Keep Your Dog Warm in the Winter
When it's cold outside, you probably don't want to go out and place, run around, and have fun. More than likely neither does your dog, especially if he's used to being pampered in a warm house. And, if you think about it, there's just not that much a dog can do when it's cold outside except sit. At least in the warm months, there are birds, squirrels, chipmunks, lizards, and other animals running around to keep your dog busy and occupied.
There are many tips that you should keep in mind to keeping your dog safe and warm during winter, and below you'll find several tips that you may find that you've either 1) never thought of or 2) really need to consider during the cooler months.
Just remember if you keep your dog outside most of the time, you really need to find a way to keep him warm when it's cold outside.
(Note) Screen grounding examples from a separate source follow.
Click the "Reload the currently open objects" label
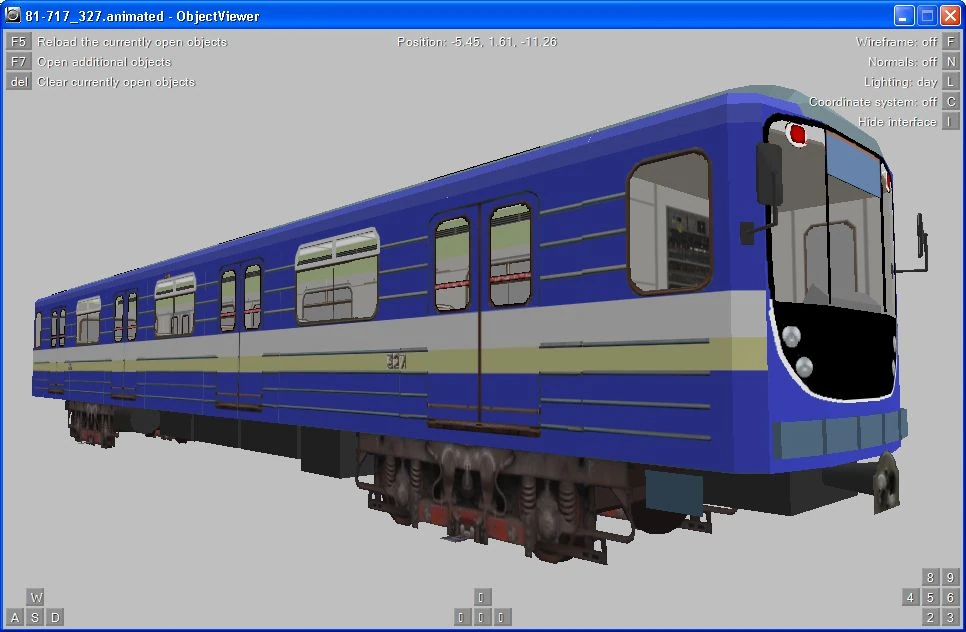Image resolution: width=966 pixels, height=632 pixels. click(x=132, y=42)
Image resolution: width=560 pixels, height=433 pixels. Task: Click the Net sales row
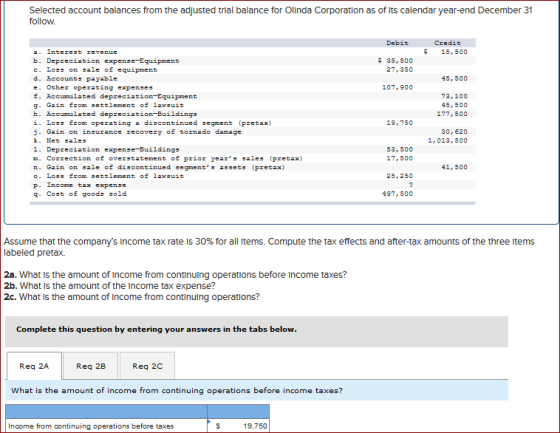point(252,141)
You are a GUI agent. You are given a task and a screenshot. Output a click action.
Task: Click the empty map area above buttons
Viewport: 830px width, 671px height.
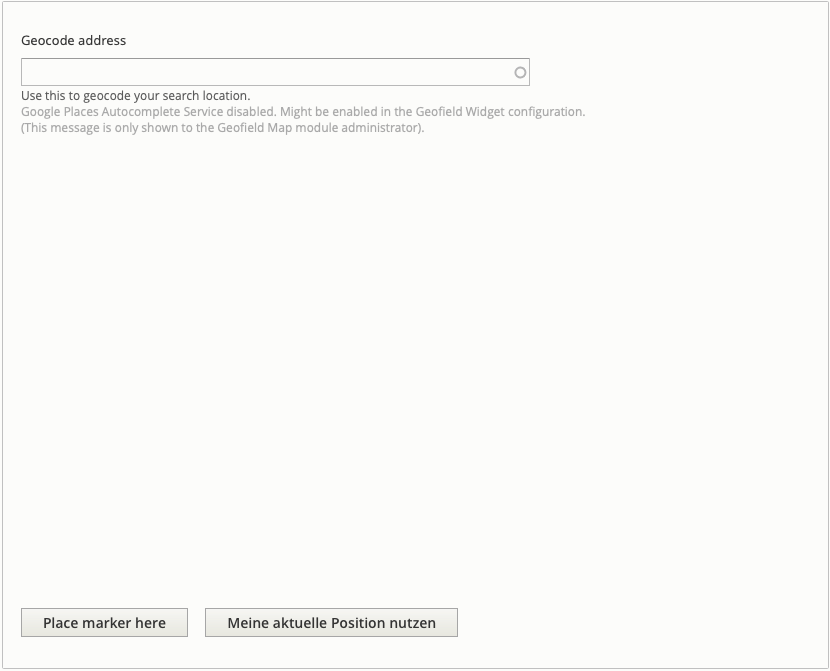tap(415, 370)
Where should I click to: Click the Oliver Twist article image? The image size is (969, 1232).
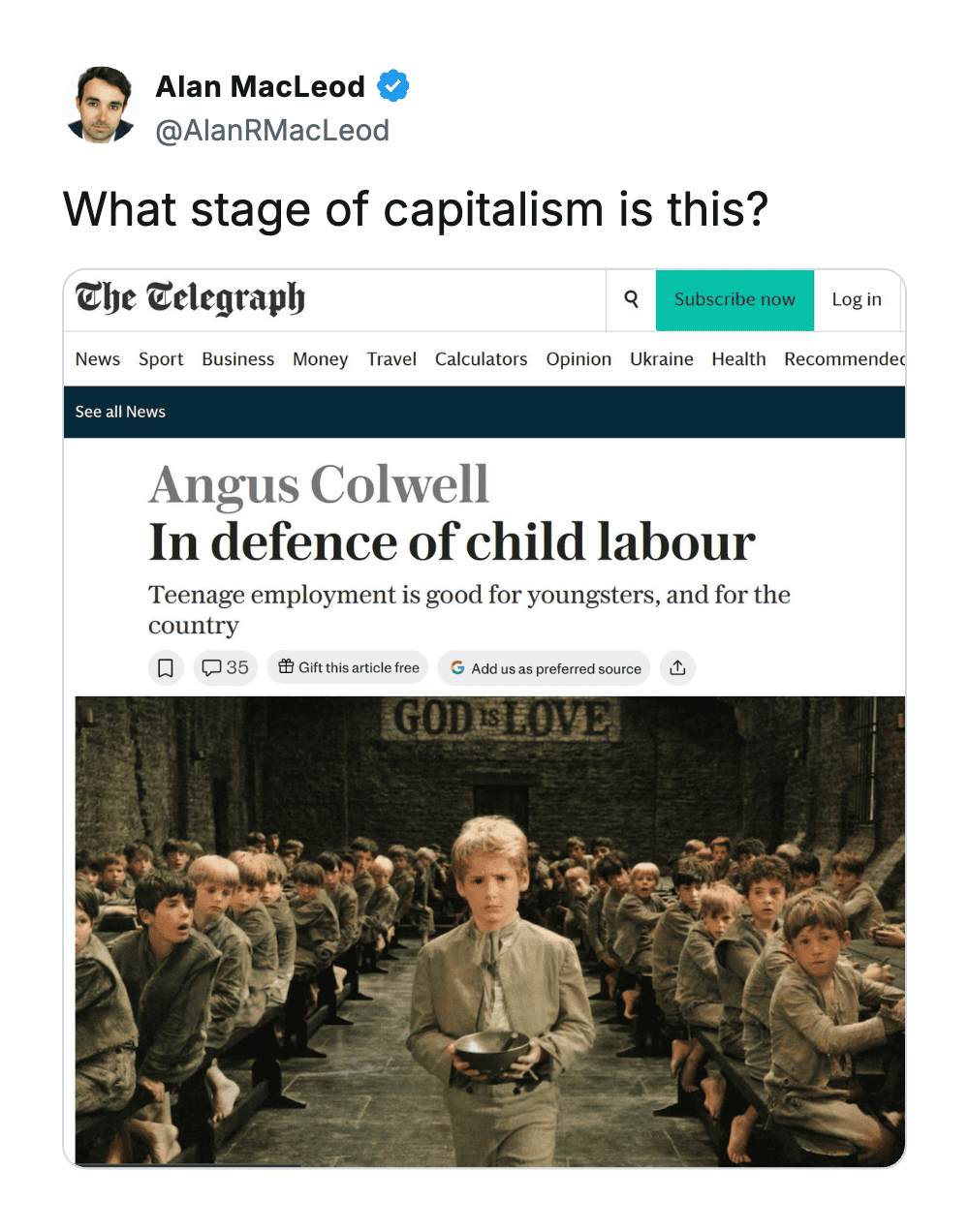coord(490,931)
When you see him out there shivering, and it's tearing at your heart, consider everything that you can do to keep him warm. Bringing him in the house is a great option, but if it's not the option for you, there are other things that you can do for your outside dog.
Cold Weather Tips for Dogs
- When walking your dog outside during the winter, don't let him off the leash when walking on snow or ice because they can easily lose their scent and become lost.
- Make sure to thoroughly wipe of your dog's legs, stomach, and feet when coming inside from outside so that you can remove any salt, de-icing chemicals, or other chemicals.
- Do not shave your dog during the winter. A long coat will help protect your dog against the cold. Long, thick coats will help hold in body heat so that your dog can stay warm.
- If you have a short-hair dog, consider buying a coat or sweater for the dog so that he can wear when he goes outside.
- Do not leave your dog outside for long periods of time.
- Do not leave your dog in the car during cold months, as the car will act as a refrigerator and hold in the cold air, which can cause him to literally, freeze to death. Even if you plan on just running into the bank or the grocery store, you never know if anything may hold you up. Better safe than sorry. Don't leave your dog in the car.
- If you have a puppy and you're trying to house train him, consider kennel training the dog because it can be quite hard to house train a puppy in cold weather, as puppies do not tolerate the cold temperatures as well as adult dogs. The same can typically go for small dogs versus big dogs; generally, small dogs do not tolerate the cold weather as well as bigger dogs can. Take puppies and small dogs outside only to go to the bathroom; try to eliminate long periods of time outside.
- Instead of leaving your dog outside during the day while you're gone, set up a kennel or dog-proofed room that he can stay instead. If you have a garage, consider putting the dog in the garage instead of in the yard; this will keep the dog out of the house (if you just really don't want him in the house whether in a crate or in a room), but it'll also keep him out of the cold wind. You may want to consider setting up a portable heater within the garage, depending on how low your temperatures are dropping; even out of the wind, it's still cold if it's below freezing outside.
- If your dog will be outside a bit during the cooler months, you'll want to increase the amount of food that you normally offer. You want to make sure that he's getting plenty of proteins and fats in his diet.
- Make sure that you have a warm place for your dog to sleep at night or during the day, if he has to be outside. Purchase a dog cot so that he doesn't have to sleep on the ground, which is going to be, by far, the coldest place, especially concrete. Find a place without any drafts, and make sure that he has plenty of blankets.
- Consider buying a dog warming bed. Most are controlled by a thermostat so that you can control how hot the dog pad gets. You don't want your dog to freeze, but you don't want to burn him either. These are great for outside, garages, and patios.
- If you feel a little adventurous, you may want to consider one of the warming bowls so that your dog can have warm food and water. Most have an anti-chew cord so that your dog can't chew through the cord and get electrocuted.
Heated Dog Bowl
Outside Cat Care During the Winter
If you have a cat that spends time outside. During the winter consider keeping the cat inside because it can easily be stolen, injured, or killed. Consider that cats are prone to getting under the hood of the car, and when the motor starts, the cat can easily become severely injured or killed by the fan belt.